At the next-to-last minute I was invited on a panel at the American Library Association Midwinter meeting this weekend in Dallas, TX. Awesome, gives me an opportunity to talk about BHL's experience assigning DOIs to legacy literature, and I want to demonstrate CrossRef's Linked Data integration for DOIs:
Press Release:
http://www.crossref.org/crweblog/2011/04/crossref_and_international_doi.html
Tech info:
http://www.crossref.org/CrossTech/2011/04/content_negotiation_for_crossr.html
The DOI I'm demo'ing is associated with "The amoebae living in man; a zoological monograph" because that's a great title!
It's online at BHL at: http://www.biodiversitylibrary.org/bibliography/10172
And its DOI is: 10.5962/bhl.title.10172
I've used Disco & Marbles and am getting nowhere fast.
The irony that I'm giving a talk on Linked Data & am a Tech Director and am asking this is not lost on me. I'm also not too proud to admit gaps in my knowledge and to reach out for assistance when needed. Basically just interested in retrieving some RDF for the DOI, grab a screenshot of the response. Anyone interested in helping out and getting mad props at ALA, on Twitter, on Slideshare, and everywhere else I blab on about?
***UPDATE 20 Jan 2012***
I found it surprising that everyone (4ppl) err'd out, so I send a support question to CrossRef. Turns out their API had a bug! They weren't returning results for DOIs assigned to books that don't have an ISBN, and much of BHL is ISBN-less. Bowker is the ISBN registration agency in the US and we pose too much of a weird case for them, have never been able to move further on assigning ISBN's to legacy content, and probably won't. Anyway, they were glad we pointed out this anomaly and they'll have a fix out early next week. Glad I asked, rather than assuming it was me & giving up. Thanks to all who provided input & assistance: @asaletourneau, @cajunjoel, @rdmpage. And my talk is online at: http://www.slideshare.net/chrisfreeland/bhl-assigning-dois-other-identifiers-to-legacy-literature
5 comments:
So I tried this using the directions in the tech info document and their example works as expected, but using the BHL DOI, I get a server error.
My first guess will be to suggest that maybe there's something wrong or missing with the BHL DOI, but I don't know. I'd start with looking to see if content negotiation is enabled, whatever that means in terms of doi.org.
Sorry this didn't work out of the box, but it looks promising!
--Joel
Thanks for confirming I wasn't missing something obvious! I thought it...would just work. Will dig deeper with CrossRef.
I get the same thing, a 500 server error.

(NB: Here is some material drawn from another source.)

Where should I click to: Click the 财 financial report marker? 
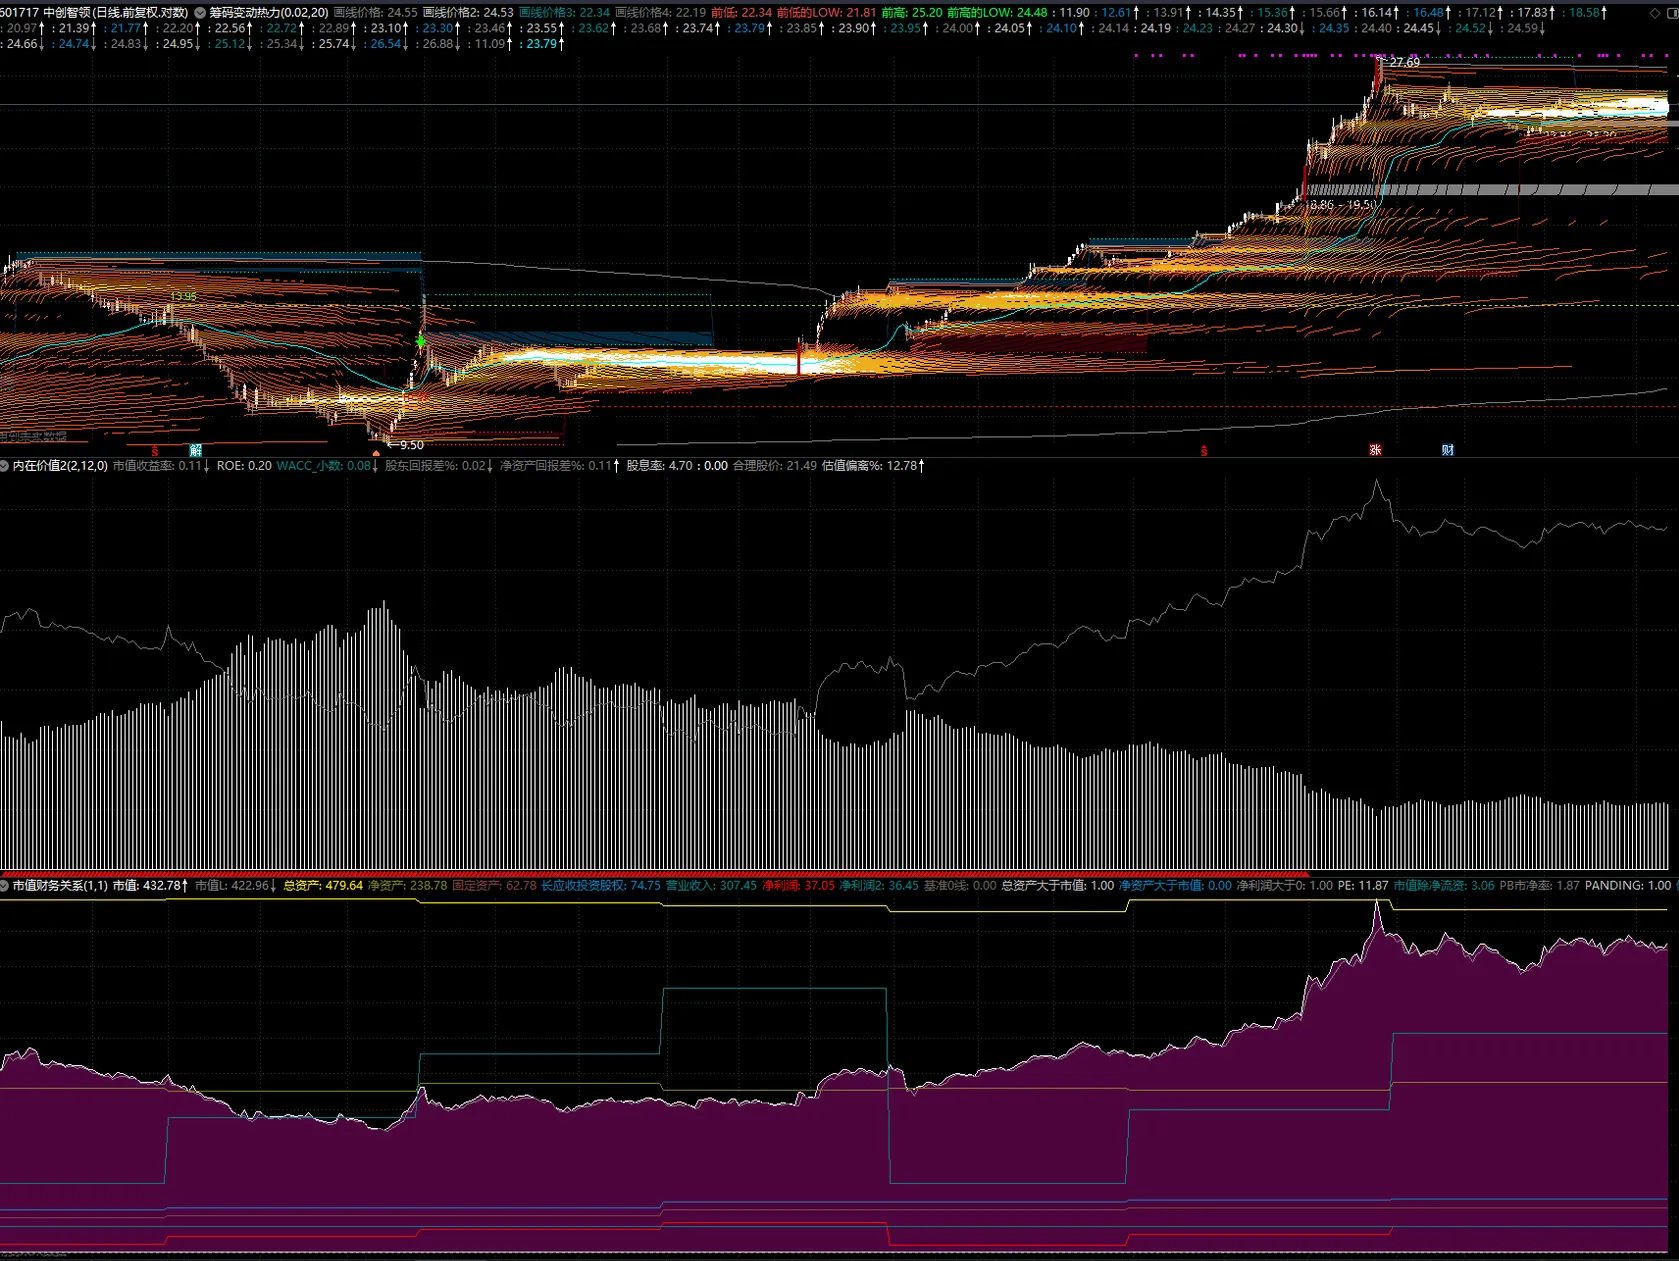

It looks like the problem is with CrossRef as the doi.org sends the request to data.corssref.org, which then returns the 500
HTTP/1.1 303 See Other
Server: Apache-Coyote/1.1
Location: http://data.crossref.org/10.5962%2Fbhl.title.10172
Expires: Fri, 20 Jan 2012 16:53:27 GMT
Content-Type: text/html;charset=utf-8
Content-Length: 186
Date: Fri, 20 Jan 2012 07:06:54 GMT
Without wishing to sound like a broken record, the other issue is why bother with linked data? Obviously I know the stock answer, but the reality is that most "linked data" isn't linked. If you look at CrossRef RDF for an article the only external link (eventually) is to http://periodicals.dataincubator.org/ via the ISSN. Author names have arbitrary, non-resolvable URIs. So effectively the data is a silo. Linked data, yes, RDF, yes, but still a silo. BHL RDF from CrossRef will be even more siloed because it's not at article level so lacks the potential to be linked via ISSNs.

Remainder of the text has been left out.